Task statement: Scan the material for the word "will", then return every line where it appears.

Provided records:
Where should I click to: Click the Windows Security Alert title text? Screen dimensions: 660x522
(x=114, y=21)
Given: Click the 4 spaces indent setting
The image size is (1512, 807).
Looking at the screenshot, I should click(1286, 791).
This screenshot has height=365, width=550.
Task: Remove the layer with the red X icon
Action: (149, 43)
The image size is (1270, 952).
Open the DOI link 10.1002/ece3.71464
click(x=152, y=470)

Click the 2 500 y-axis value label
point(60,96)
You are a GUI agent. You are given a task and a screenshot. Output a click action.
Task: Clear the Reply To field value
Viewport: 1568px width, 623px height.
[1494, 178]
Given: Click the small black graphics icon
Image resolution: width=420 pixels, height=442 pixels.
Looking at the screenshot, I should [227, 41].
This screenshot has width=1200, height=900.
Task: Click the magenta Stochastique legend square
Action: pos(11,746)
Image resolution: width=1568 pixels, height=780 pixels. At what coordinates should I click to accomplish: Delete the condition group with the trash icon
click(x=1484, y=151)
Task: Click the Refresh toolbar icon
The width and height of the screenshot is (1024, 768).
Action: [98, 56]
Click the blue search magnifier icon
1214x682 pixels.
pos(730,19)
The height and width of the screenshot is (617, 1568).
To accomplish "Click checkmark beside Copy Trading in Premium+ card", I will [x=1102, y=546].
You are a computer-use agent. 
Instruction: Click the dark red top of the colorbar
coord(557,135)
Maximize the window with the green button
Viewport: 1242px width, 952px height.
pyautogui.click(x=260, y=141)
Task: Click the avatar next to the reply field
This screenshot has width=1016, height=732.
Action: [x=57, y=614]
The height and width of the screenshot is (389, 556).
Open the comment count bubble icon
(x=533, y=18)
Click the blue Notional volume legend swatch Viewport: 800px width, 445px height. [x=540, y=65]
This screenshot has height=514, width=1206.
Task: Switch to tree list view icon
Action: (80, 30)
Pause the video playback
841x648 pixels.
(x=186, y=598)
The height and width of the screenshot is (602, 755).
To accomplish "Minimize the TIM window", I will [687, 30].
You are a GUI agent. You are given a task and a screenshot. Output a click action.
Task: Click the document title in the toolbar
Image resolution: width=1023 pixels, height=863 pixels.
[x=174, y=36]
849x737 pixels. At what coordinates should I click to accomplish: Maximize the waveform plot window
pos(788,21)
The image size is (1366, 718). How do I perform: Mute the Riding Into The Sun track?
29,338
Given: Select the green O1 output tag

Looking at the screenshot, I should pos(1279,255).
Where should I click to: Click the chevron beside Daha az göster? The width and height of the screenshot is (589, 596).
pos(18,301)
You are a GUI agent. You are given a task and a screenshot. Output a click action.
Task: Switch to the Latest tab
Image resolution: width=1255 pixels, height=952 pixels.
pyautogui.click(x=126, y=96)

Your response:
To accomplish "Click checkmark beside Copy Trading in Premium+ card", I will [x=1102, y=546].
To accomplish "Minimize the TIM window", I will [687, 30].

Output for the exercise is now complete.